Our recent data (from four separate sources of observational and post hoc RCTs) suggest that baseline HDL-C <30 mg/dL may be the threshold below which one needs to target HDL-raising therapy. This is where the event curve steepens inversely and where one might expect to see an HDL-raising therapeutic benefit.
So this trial tells me nothing new that I haven’t seen in the other trials I’ve mentioned. In our post hoc analysis of AIM-HIGH (admittedly only “hypothesis-generating”) an HDL-C <31 mg/dL was associated with a niacin treatment effect for the primary endpoint. This would actually be the fifth data set to show that it’s the very low HDL-C subset that we need to target, not these “all-comers” designs where patients have normal or high HDL-C to start.
We have yet to see the right trial design. And, of course, since the great majority of AIM-HIGH and HPS-2 patients were receiving statins for 1-5 years, how can you expect, as in HPS-2, to see an incremental HDL-C raising effect when the baseline LDL-C was 63 mg/dL and the baseline HDL-C was ~47 mg/dL? Maybe we need trials of patients who are statin naïve, not such well-treated patients where risk mitigation perhaps cannot be achieved.

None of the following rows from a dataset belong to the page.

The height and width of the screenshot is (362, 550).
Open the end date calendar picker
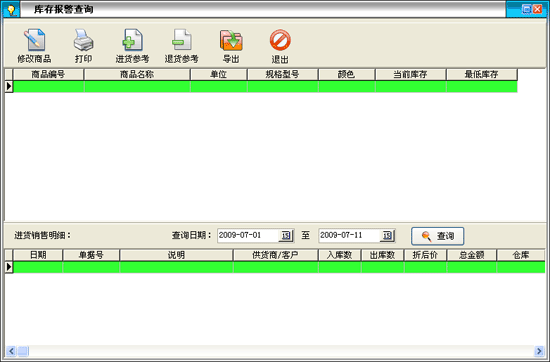(x=387, y=235)
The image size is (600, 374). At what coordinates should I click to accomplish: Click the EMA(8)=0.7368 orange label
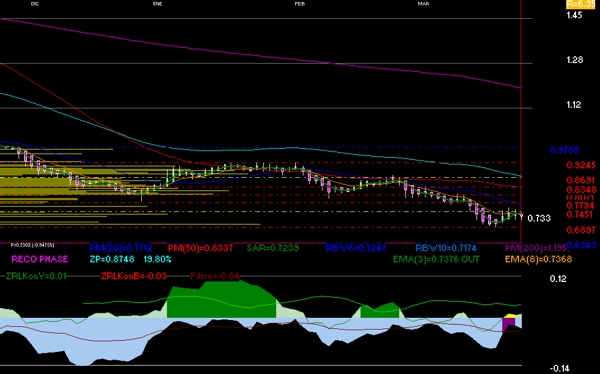tap(538, 259)
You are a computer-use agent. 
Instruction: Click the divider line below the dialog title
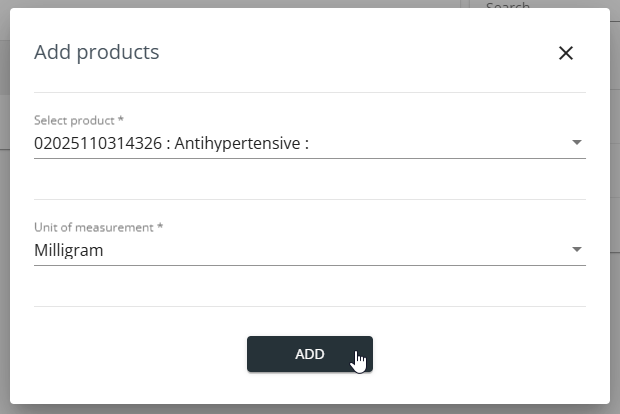point(310,93)
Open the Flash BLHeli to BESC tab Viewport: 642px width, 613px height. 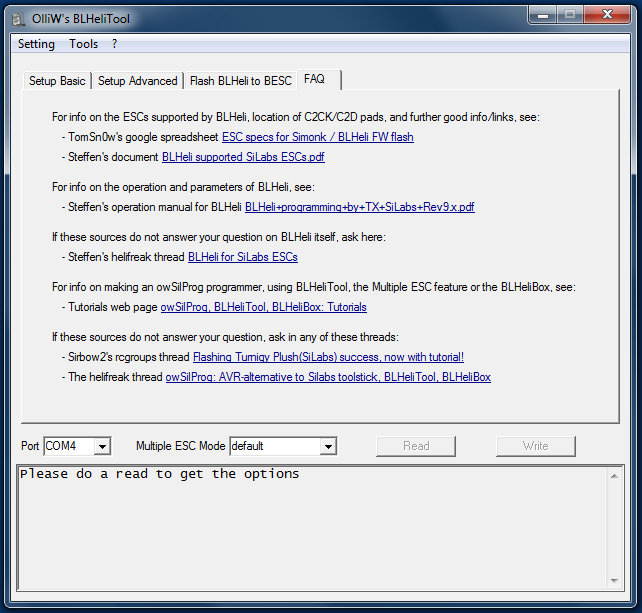click(240, 81)
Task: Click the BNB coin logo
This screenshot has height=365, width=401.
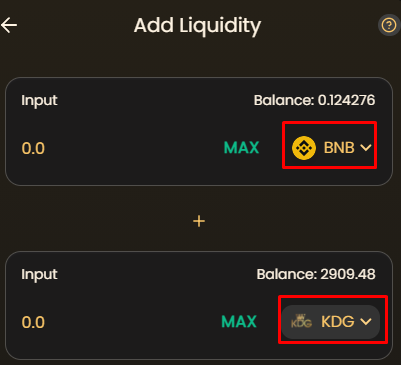Action: (x=304, y=148)
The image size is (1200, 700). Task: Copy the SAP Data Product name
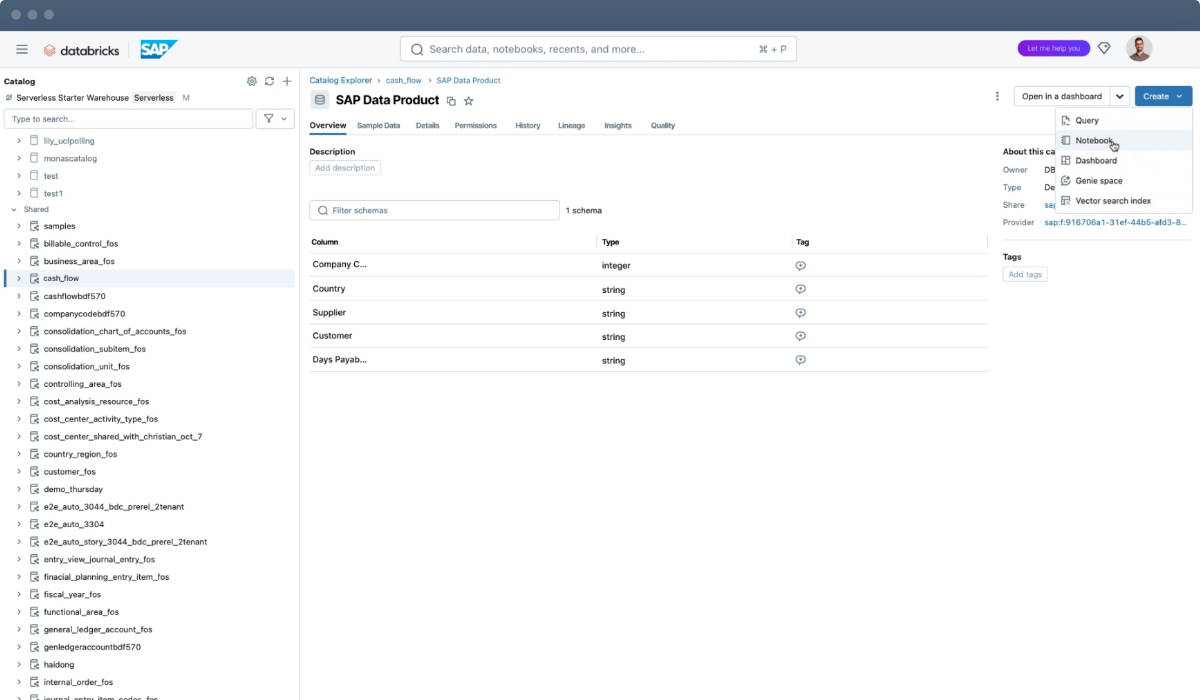tap(451, 101)
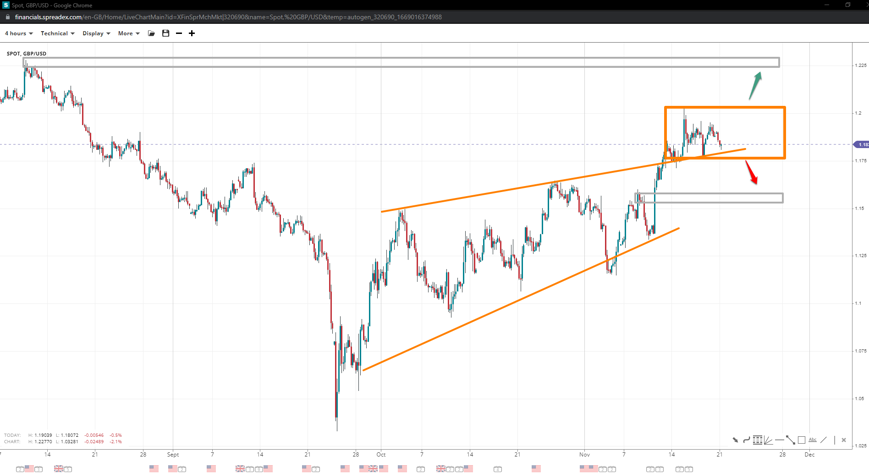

PK Shah is the Director of the Atherosclerosis Prevention and Treatment Center and of the Oppenheimer Atherosclerosis Research Center at Cedars-Sinai, he holds the Shapell and Webb Family Chair in Clinical Cardiology, and is a Professor of Medicine and Cardiology.

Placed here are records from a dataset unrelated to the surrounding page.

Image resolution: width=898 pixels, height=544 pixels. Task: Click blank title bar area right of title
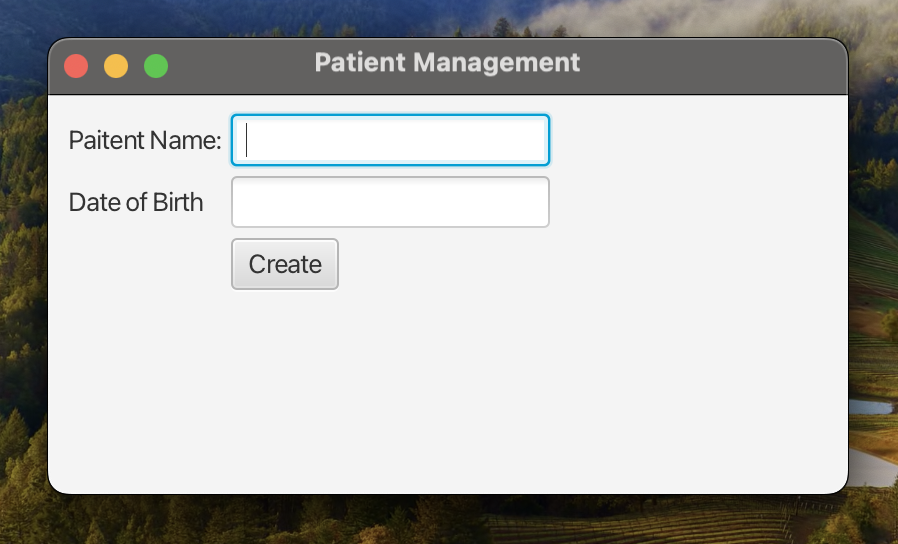[720, 66]
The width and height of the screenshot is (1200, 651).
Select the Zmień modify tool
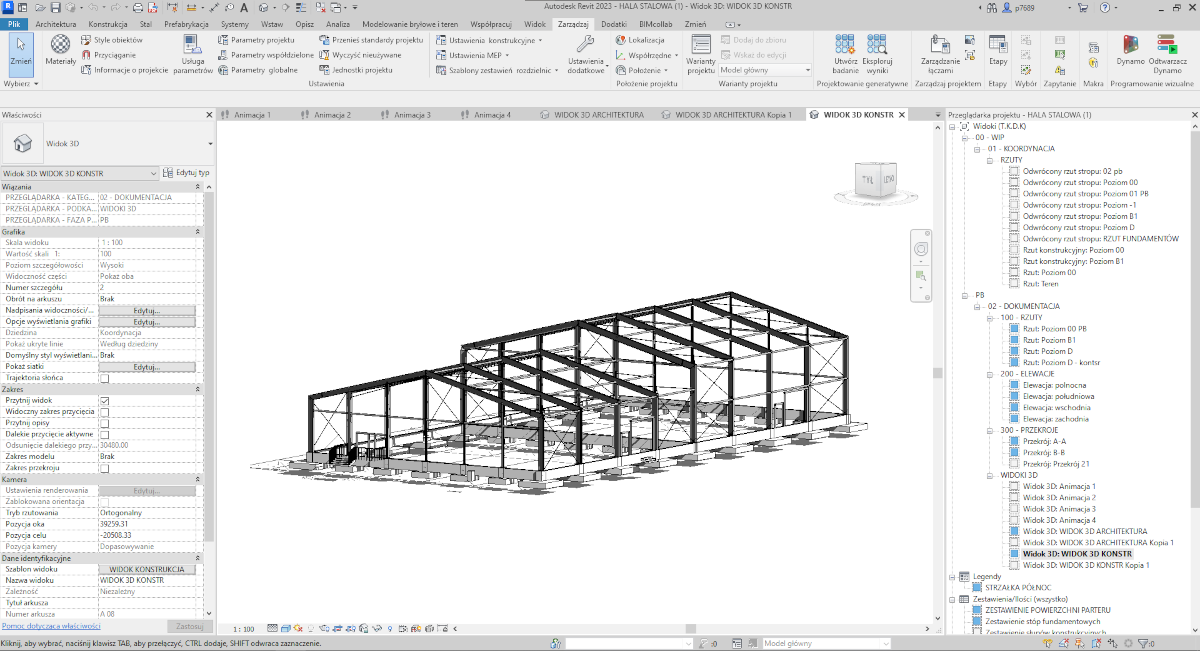pyautogui.click(x=21, y=48)
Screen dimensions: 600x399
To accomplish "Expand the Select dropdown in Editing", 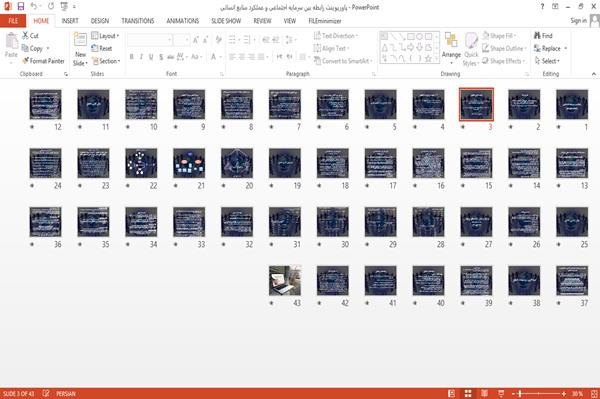I will click(x=547, y=61).
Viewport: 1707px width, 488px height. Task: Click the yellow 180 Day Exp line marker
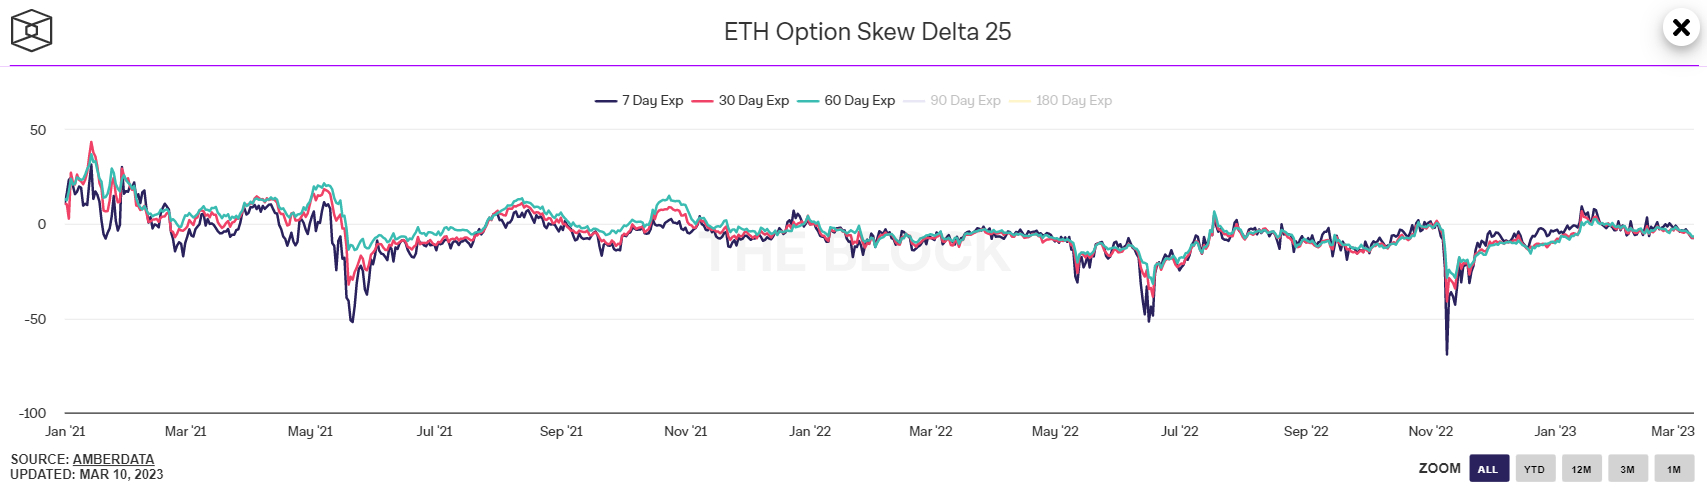pos(1020,101)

Shah: This is a very disappointing study showing no short-term effects of rHDL (containing wild type Apo A-I linked to two phospholipid carriers) infusion at doses of 3, 6, 12 mg /kg on non-culprit coronary lesion size as assessed by IVUS and QCA.
If you are a pessimist and disregard all the biological plausibility data on the vascular protective effects of Apo A-I or its mutants, such as Apo A-I Milano shown in preclinical models and small clinical studies, you could conclude that Apo A-I infusions therapy may not realize its promise; on the other hand, if you are an optimist, you could make the argument that a negative study could have been due to:
1. Not measuring plaque composition, which is more likely to change before plaque size changes; i.e., not measuring lipid core size and the inflammation that goes with it. IVUS may not be the best methodology.
2. Not choosing the type of patient most likely to show a change in plaque; i.e., a patient with a lipid-rich plaque rather than any plaque without regard to its composition.
3. Not using a high enough dose (the Apo Milano study in 2003 used 15 and 45 mg/kg/per dose while as doses used in this study were 3, 6, 12 mg/kg/dose).
4. Not using enough infusions to remodel the plaque.
5. The compositional features of the HDL mimetic used in this study may not be optimal; HDL containing Apo A-I Milano, possibly a gain of function mutant, may produce different results as suggested by preclinical studies done in our laboratory.
As a believer in HDL’s vascular protective effects, I remain optimistic that, although HDL has been a tough nut to crack, one of these days we will get it right using the right formulation, right patient, and right dose; research in this field must continue until we get it right, the basic biology is very compelling.